Periodic Reporting for period 2 - EvoComBac (The evolutionary epidemiology of commensal bacteria: the case of Escherichia coli from 1980 to 2025)
Reporting period: 2022-12-01 to 2024-05-31
To elucidate the drivers of the evolution of commensal E. coli, we develop a prospective cohort of 200 longitudinally followed healthy volunteers—the largest cohort of its kind. We analyse these data in the light of an integrative statistical and mathematical framework describing the ecology of E. coli from the within-host to the population level. These models will generate testable predictions on the evolution of genomic variants determining virulence, resistance, and colonisation ability. These predictions will be tested on an exceptional dataset composed of 1000 existing and new bacterial genomes sampled from healthy human hosts from 1980 to 2025, encompassing around 100,000 generations of bacterial evolution.
This original interdisciplinary project draws from epidemiology, evolutionary biology and genomics for a better understanding of the evolution of bacteria. This project is a step towards better predictions of evolutionary dynamics and better stewardship policies for infectious pathogens.
The pilot (50 healthy volunteers followed every two weeks for 4 months in Paris) was completed. For each sample, five randomly chosen E. coli colonies were typed and will be whole-genome-sequenced in early 2024. This dataset, including extensive host metadata, is already one of the most beautiful of its kind. The main cohort (200 volunteers planned, in Paris) is currently underway. An additional cohort (100 volunteers sampled every month in the North of Vietnam) with samples already collected by my collaborators in past work has been analyzed in a similar way, and will lead to similar insights in the very different context of Vietnam (middle income country, distinct diet, high prevalence of antibioresistances).
We quantified the dynamics of antibiotic resistance in healthy untreated individuals. We showed that contrary to assumptions, resistant strains coexisted with sensitive strains in untreated hosts for extended periods of time, before undergoing abrupt clearance. We currently explore the broader implications of these within-host dynamics on antibiotic resistance evolution at the between-host dynamics.
We investigated E. coli colonisation dynamics in healthy hosts using several datasets including our own pilot study. We reveal a remarkable and robust trade-off between colonisation and persistence. Major clones exhibiting a diversity of strategies organized along a trade-off from clones with long persistent times, to clones with large capacity to colonise new hosts. This trade-off together with niche differentiation explain the diversity of phylogroups circulating in the population, the more frequent occurrence of resistance in persister clones, and the coincidental evolution of virulence.

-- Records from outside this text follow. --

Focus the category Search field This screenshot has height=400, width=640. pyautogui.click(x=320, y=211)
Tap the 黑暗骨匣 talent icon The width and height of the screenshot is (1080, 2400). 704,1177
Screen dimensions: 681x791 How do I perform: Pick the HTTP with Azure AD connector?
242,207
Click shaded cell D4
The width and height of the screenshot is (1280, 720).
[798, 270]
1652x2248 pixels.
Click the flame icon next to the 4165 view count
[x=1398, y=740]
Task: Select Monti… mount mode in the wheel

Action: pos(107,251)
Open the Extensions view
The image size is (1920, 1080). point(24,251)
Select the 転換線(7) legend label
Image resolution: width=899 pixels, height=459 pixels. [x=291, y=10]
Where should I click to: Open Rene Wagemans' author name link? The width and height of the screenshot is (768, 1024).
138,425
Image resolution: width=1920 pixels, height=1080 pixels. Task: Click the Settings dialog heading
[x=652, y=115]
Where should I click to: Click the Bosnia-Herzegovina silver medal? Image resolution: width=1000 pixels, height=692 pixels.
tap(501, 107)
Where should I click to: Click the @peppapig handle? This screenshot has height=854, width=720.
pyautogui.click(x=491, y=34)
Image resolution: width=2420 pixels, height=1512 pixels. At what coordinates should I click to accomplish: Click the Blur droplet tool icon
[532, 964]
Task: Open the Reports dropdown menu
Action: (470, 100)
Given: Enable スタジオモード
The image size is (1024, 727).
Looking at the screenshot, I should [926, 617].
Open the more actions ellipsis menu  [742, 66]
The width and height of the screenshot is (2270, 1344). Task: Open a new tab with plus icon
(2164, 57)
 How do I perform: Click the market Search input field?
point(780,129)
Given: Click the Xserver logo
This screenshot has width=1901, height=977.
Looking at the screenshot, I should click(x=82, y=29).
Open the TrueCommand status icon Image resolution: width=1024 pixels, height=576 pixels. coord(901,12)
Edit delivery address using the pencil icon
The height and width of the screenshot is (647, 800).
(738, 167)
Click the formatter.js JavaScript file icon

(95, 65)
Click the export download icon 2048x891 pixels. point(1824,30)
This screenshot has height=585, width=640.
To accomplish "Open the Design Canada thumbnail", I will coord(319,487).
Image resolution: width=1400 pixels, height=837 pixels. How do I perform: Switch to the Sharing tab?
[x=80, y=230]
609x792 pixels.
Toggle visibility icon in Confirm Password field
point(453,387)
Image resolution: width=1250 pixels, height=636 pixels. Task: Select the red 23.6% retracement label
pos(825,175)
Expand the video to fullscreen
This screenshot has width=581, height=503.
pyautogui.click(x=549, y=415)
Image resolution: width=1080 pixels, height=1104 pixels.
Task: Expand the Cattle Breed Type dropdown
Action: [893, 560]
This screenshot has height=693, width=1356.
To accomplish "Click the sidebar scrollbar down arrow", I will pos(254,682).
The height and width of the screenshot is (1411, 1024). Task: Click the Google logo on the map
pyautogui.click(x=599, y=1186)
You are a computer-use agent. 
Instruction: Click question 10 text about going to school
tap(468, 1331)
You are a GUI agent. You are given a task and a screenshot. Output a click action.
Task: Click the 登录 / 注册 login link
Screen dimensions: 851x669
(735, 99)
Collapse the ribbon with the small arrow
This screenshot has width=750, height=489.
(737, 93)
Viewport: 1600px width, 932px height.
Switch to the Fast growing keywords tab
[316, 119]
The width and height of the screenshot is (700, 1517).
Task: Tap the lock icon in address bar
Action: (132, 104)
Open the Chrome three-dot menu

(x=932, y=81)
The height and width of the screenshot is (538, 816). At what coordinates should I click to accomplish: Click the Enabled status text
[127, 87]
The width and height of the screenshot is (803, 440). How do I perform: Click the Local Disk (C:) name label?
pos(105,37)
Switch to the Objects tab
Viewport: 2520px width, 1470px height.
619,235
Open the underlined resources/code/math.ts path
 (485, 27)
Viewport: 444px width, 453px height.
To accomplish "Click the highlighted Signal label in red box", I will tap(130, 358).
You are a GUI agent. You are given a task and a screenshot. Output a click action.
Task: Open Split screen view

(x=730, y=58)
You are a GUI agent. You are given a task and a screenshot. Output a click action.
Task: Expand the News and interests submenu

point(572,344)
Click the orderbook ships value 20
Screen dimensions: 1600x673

We also investigated similar trade-off at the level of individual virulence genes, confirming this trade-off and shedding light on how differentiation along the persistence-colonisation trade-off can emerge over evolutionary timescales.
Lastly, we conducted a systematic comparison of E. coli strains from infections and stool samples. We revealed significant genomic differences at all levels. A machine learning algorithm identified new genetic variants associated with pathogenicity, emphasizing the large heritability of this trait and predicting that pathogenicity has evolved upwards over 1980-2010 in France.
Together our results give a systematic picture of the determinants of E. coli pathogenicity, demonstrating that it is a highly heritable trait that may evolve (and has indeed evolved in the past) with important public health implications. Our examination of colonisation dynamics reveals intriguing patterns for antibiotic resistance, and general organizing principles at the level of major clones and virulence genes—such principles will be explored further in the coming years.